Your objective
The records, repeated exactly and in full, are the expected answer.

Pixel coordinate grounding data
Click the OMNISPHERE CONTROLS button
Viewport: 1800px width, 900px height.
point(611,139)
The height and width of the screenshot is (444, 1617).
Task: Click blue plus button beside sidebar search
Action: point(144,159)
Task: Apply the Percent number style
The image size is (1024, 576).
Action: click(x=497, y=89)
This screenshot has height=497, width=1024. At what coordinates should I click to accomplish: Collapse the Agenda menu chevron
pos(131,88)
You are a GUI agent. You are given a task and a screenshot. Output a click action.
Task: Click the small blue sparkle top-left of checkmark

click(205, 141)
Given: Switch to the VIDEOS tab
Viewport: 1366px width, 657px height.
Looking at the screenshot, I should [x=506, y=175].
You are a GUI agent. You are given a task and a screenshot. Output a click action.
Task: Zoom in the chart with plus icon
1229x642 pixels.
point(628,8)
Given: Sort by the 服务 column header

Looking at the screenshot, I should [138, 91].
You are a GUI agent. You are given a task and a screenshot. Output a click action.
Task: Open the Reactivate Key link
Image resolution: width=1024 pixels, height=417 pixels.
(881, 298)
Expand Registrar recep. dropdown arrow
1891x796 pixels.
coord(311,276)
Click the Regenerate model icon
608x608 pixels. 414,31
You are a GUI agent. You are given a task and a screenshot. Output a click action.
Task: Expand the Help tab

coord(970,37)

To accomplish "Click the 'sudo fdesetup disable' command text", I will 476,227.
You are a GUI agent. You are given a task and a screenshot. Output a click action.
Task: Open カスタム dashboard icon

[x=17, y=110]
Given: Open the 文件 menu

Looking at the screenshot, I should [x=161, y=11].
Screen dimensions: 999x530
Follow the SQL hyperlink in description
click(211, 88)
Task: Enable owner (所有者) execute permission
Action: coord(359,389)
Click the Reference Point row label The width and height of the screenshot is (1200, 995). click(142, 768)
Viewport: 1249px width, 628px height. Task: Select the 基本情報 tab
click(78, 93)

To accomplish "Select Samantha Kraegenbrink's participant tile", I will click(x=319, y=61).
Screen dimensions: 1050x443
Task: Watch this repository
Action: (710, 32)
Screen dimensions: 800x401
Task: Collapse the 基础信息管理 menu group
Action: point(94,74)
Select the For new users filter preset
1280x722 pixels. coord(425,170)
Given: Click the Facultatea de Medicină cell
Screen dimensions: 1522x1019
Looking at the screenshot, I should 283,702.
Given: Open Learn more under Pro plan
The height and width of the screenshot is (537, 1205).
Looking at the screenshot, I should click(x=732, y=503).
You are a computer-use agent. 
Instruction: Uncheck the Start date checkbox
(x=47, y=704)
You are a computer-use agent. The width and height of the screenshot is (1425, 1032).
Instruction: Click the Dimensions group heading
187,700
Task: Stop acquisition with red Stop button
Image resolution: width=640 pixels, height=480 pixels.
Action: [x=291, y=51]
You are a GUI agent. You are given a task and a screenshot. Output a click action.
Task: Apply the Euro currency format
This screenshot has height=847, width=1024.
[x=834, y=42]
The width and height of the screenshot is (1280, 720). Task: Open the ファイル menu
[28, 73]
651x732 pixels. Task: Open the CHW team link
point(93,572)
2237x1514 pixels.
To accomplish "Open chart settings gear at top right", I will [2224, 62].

Reply to the exercise
Click the OMNISPHERE CONTROLS button
Viewport: 1800px width, 900px height.
point(611,139)
The height and width of the screenshot is (444, 1617).
Task: Click blue plus button beside sidebar search
Action: point(144,159)
Task: Apply the Percent number style
The image size is (1024, 576).
Action: click(x=497, y=89)
This screenshot has height=497, width=1024. At what coordinates should I click to accomplish: Collapse the Agenda menu chevron
pos(131,88)
You are a GUI agent. You are given a task and a screenshot. Output a click action.
Task: Click the small blue sparkle top-left of checkmark

click(205, 141)
Given: Switch to the VIDEOS tab
Viewport: 1366px width, 657px height.
Looking at the screenshot, I should [x=506, y=175].
You are a GUI agent. You are given a task and a screenshot. Output a click action.
Task: Zoom in the chart with plus icon
1229x642 pixels.
point(628,8)
Given: Sort by the 服务 column header

Looking at the screenshot, I should [138, 91].
You are a GUI agent. You are given a task and a screenshot. Output a click action.
Task: Open the Reactivate Key link
Image resolution: width=1024 pixels, height=417 pixels.
(881, 298)
Expand Registrar recep. dropdown arrow
1891x796 pixels.
coord(311,276)
Click the Regenerate model icon
608x608 pixels. 414,31
You are a GUI agent. You are given a task and a screenshot. Output a click action.
Task: Expand the Help tab

coord(970,37)

To accomplish "Click the 'sudo fdesetup disable' command text", I will 476,227.
You are a GUI agent. You are given a task and a screenshot. Output a click action.
Task: Open カスタム dashboard icon

[x=17, y=110]
Given: Open the 文件 menu

Looking at the screenshot, I should [x=161, y=11].
Screen dimensions: 999x530
Follow the SQL hyperlink in description
click(211, 88)
Task: Enable owner (所有者) execute permission
Action: coord(359,389)
Click the Reference Point row label The width and height of the screenshot is (1200, 995). click(142, 768)
Viewport: 1249px width, 628px height. Task: Select the 基本情報 tab
click(78, 93)

To accomplish "Select Samantha Kraegenbrink's participant tile", I will click(x=319, y=61).
Screen dimensions: 1050x443
Task: Watch this repository
Action: (710, 32)
Screen dimensions: 800x401
Task: Collapse the 基础信息管理 menu group
Action: point(94,74)
Select the For new users filter preset
1280x722 pixels. coord(425,170)
Given: Click the Facultatea de Medicină cell
Screen dimensions: 1522x1019
Looking at the screenshot, I should 283,702.
Given: Open Learn more under Pro plan
The height and width of the screenshot is (537, 1205).
Looking at the screenshot, I should click(x=732, y=503).
You are a computer-use agent. 
Instruction: Uncheck the Start date checkbox
(x=47, y=704)
You are a computer-use agent. The width and height of the screenshot is (1425, 1032).
Instruction: Click the Dimensions group heading
187,700
Task: Stop acquisition with red Stop button
Image resolution: width=640 pixels, height=480 pixels.
Action: [x=291, y=51]
You are a GUI agent. You are given a task and a screenshot. Output a click action.
Task: Apply the Euro currency format
This screenshot has height=847, width=1024.
[x=834, y=42]
The width and height of the screenshot is (1280, 720). Task: Open the ファイル menu
[28, 73]
651x732 pixels. Task: Open the CHW team link
point(93,572)
2237x1514 pixels.
To accomplish "Open chart settings gear at top right", I will [2224, 62].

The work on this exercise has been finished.